[SPARK-27297] [SQL] Add higher order functions to scala API #24232

nvander1 · 2019-03-28T03:38:33Z

What changes were proposed in this pull request?

There is currently no existing Scala API equivalent for the higher order functions introduced in Spark 2.4.0.

transform
aggregate
filter
exists
forall
zip_with
map_zip_with
map_filter
transform_values
transform_keys

Equivalent column based functions should be added to the Scala API for org.apache.spark.sql.functions with the following signatures:

def transform(column: Column, f: Column => Column): Column = ???

def transform(column: Column, f: (Column, Column) => Column): Column = ???

def exists(column: Column, f: Column => Column): Column = ???

def filter(column: Column, f: Column => Column): Column = ???

def aggregate(
expr: Column,
zero: Column,
merge: (Column, Column) => Column,
finish: Column => Column): Column = ???

def aggregate(
expr: Column,
zero: Column,
merge: (Column, Column) => Column): Column = ???

def zip_with(
left: Column,
right: Column,
f: (Column, Column) => Column): Column = ???

def transform_keys(expr: Column, f: (Column, Column) => Column): Column = ???

def transform_values(expr: Column, f: (Column, Column) => Column): Column = ???

def map_filter(expr: Column, f: (Column, Column) => Column): Column = ???

def map_zip_with(left: Column, right: Column, f: (Column, Column, Column) => Column): Column = ???

How was this patch tested?

I've mimicked the existing tests for the higher order functions in org.apache.spark.sql.DataFrameFunctionsSuite that use expr to test the higher order functions.

As an example of an existing test:

  test("map_zip_with function - map of primitive types") {
    val df = Seq(
      (Map(8 -> 6L, 3 -> 5L, 6 -> 2L), Map[Integer, Integer]((6, 4), (8, 2), (3, 2))),
      (Map(10 -> 6L, 8 -> 3L), Map[Integer, Integer]((8, 4), (4, null))),
      (Map.empty[Int, Long], Map[Integer, Integer]((5, 1))),
      (Map(5 -> 1L), null)
    ).toDF("m1", "m2")

    checkAnswer(df.selectExpr("map_zip_with(m1, m2, (k, v1, v2) -> k == v1 + v2)"),
      Seq(
        Row(Map(8 -> true, 3 -> false, 6 -> true)),
        Row(Map(10 -> null, 8 -> false, 4 -> null)),
        Row(Map(5 -> null)),
        Row(null)))
}

I've added this test that performs the same logic, but with the new column based API I've added.

    checkAnswer(df.select(map_zip_with(df("m1"), df("m2"), (k, v1, v2) => k === v1 + v2)),
      Seq(
        Row(Map(8 -> true, 3 -> false, 6 -> true)),
        Row(Map(10 -> null, 8 -> false, 4 -> null)),
        Row(Map(5 -> null)),
        Row(null)))

HyukjinKwon · 2019-03-28T11:29:59Z

sql/core/src/main/scala/org/apache/spark/sql/functions.scala

+   *
+   * @group collection_funcs
+   */
+  def exists(column: Column, f: Column => Column): Column = withExpr {


But how do we support this in Java?

Could we change the signatures to accept scala.runtime.AbstractFunctions instead to avoid using the Function traits?

Let's add (Scala-specific) at least for each doc.

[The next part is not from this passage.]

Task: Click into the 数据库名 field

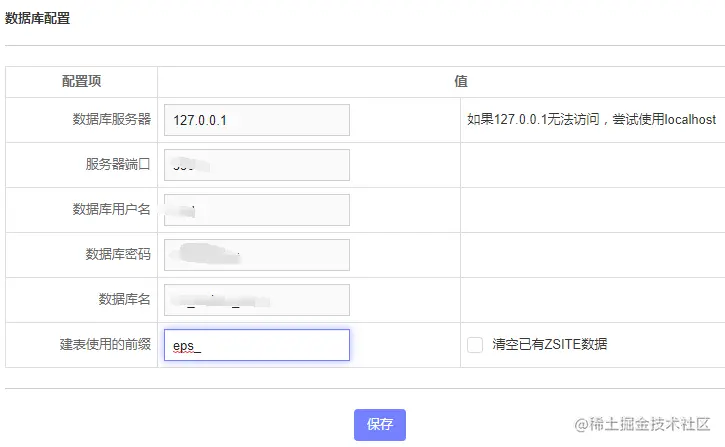Action: (x=257, y=300)
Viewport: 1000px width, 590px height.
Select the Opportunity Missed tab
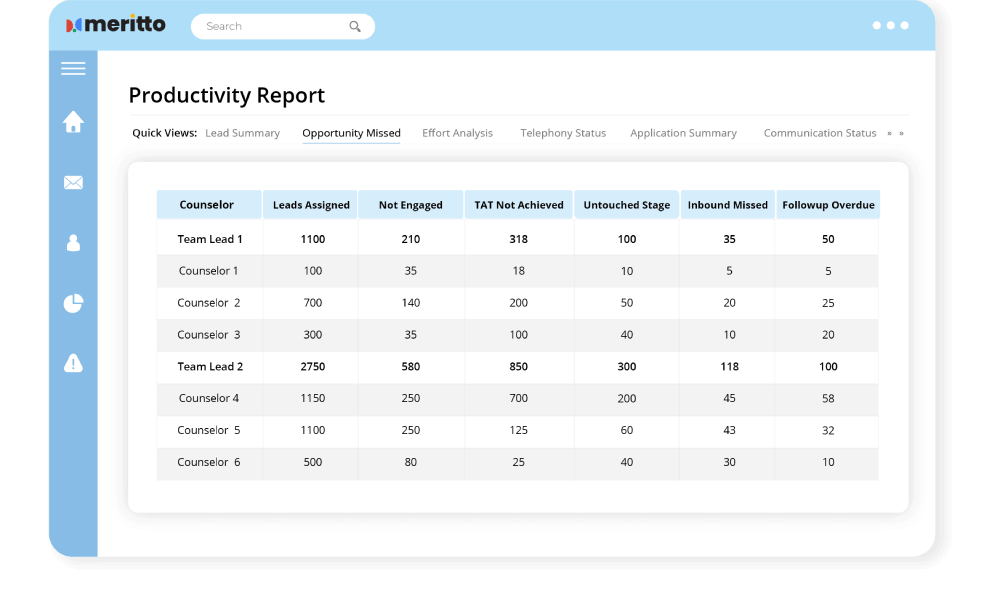pos(351,133)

BTW, please take a look for style guide at https://github.com/databricks/scala-style-guide

Actually a better idea would probably be to use java functional interfaces.

@FuncitonalInterface interface Function3[T1, T2, T3, R] { R apply(T1 t1, T2 t2, T3 t3); } Column map_zip_with(Column left, Column right, Function3[Column, Column, Column, Column] f) = ...

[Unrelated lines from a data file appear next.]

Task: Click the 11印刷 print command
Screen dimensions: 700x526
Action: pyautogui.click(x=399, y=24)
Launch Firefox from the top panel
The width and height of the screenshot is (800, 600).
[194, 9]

And of course we would use the existing functional interfaces first from java.util.function, but I don't think there are any that accept three parameters likes some of the functions here require.

It appears these interfaces already exist in the source tree: https://github.com/apache/spark/blob/v2.4.0/core/src/main/java/org/apache/spark/api/java/function/Function3.java

I'll come back later to add java-specific apis that utilizes these.

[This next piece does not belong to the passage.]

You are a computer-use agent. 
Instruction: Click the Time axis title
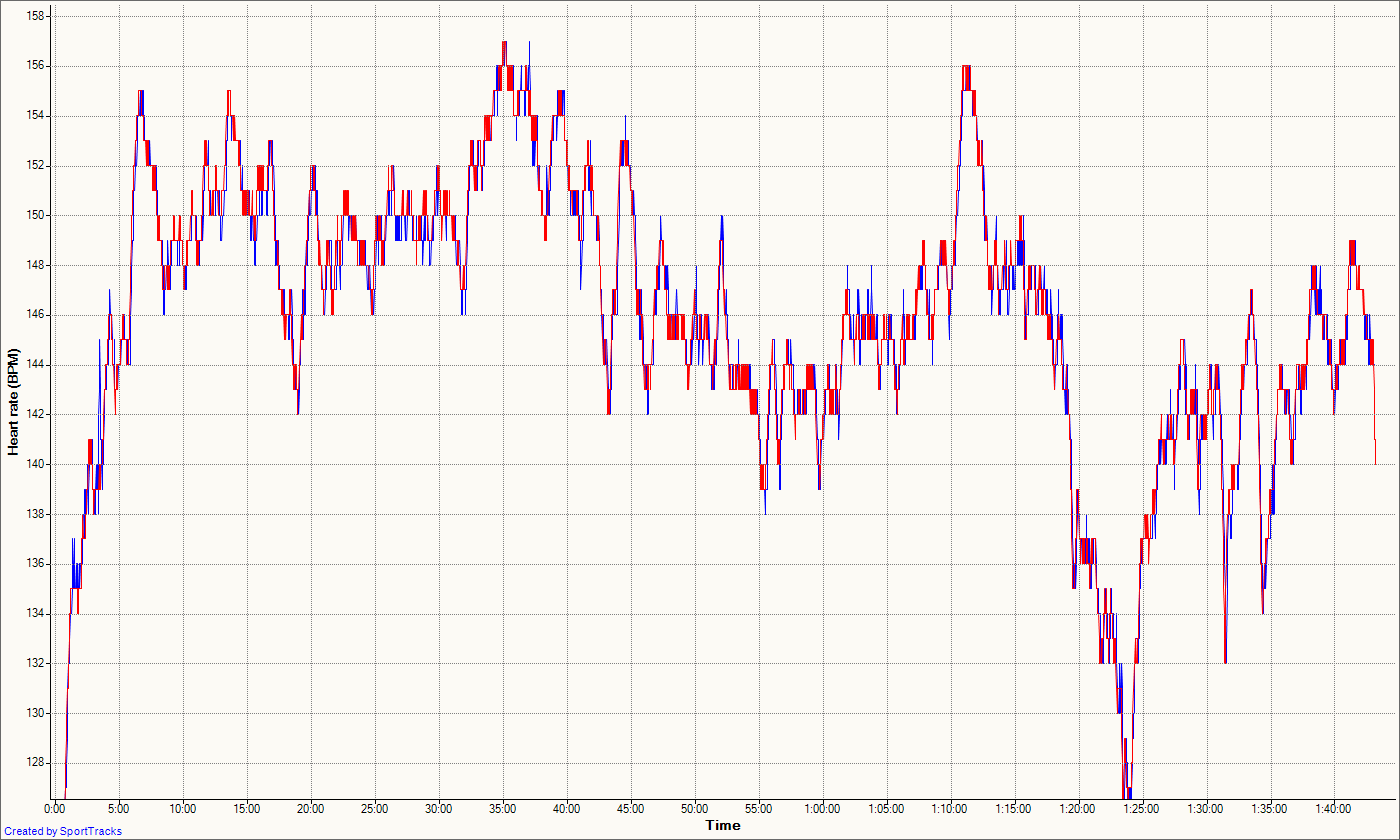pos(722,825)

These signatures won't work in java as they rely on Scala lambdas

srowen · 2019-03-28T14:29:27Z

I think this is a whole lot to add and support in the APIs, and will be Scala-specific, in an API that is more meant to follow SQL operations than Scala.

nvander1 · 2019-03-28T20:12:53Z

@srowen Can't we make the same argument against any of the scala functions in org.apache.spark.sql.functions ?

Also, I can provide equivalent methods in java that will accept lambda expressions via a functional interface.

nvander1 · 2019-03-28T23:01:08Z

I've added Java-specific versions of the api as well to show how java interop can be handled. I still need to add the corresponding tests.

HyukjinKwon · 2019-03-29T00:41:51Z

Can you hold it for a while before we go further? Growing APIs in functions.scala is a concern. cc @rxin, @gatorsmile, and @ueshin

nvander1 · 2019-03-29T01:25:21Z

Sure, I'd love to get some more feedback on this!

nvander1 · 2019-04-02T23:00:11Z

Any more thoughts on this? @HyukjinKwon @rxin @gatorsmile @ueshin @srowen

gatorsmile · 2019-04-02T23:21:24Z

Also cc @hvanhovell

nvander1 · 2019-05-31T15:46:29Z

Would it be more appropriate for me to close the issue and make a third party library for these if growing the API is a concern? @HyukjinKwon @rxin @gatorsmile @ueshin @srowen @hvanhovell

HyukjinKwon · 2019-06-14T00:50:44Z

I have no strong opinion on here. I would leave it to @rxin, @ueshin, @hvanhovell

ssimeonov · 2019-06-14T17:18:39Z

It's extremely weird and inconsistent for there to be SparkSQL functions with no DSL equivalent. It forces companies such as Swoop to create our own (e.g., https://gist.github.com/ssimeonov/8d902d0dfda934a79c3a46ec7dc0523d) yet bear the uncertainty as to what OSS Spark does, which is not a great outcome for the ecosystem. It would have been much better if SparkSQL and DSL support had been launched jointly.

The growing size of functions feels like a red herring, but, if it is a concern, what prevents us from putting various categories of functions in other "namespaces", the way Dataset does with statistics & missing value functionality?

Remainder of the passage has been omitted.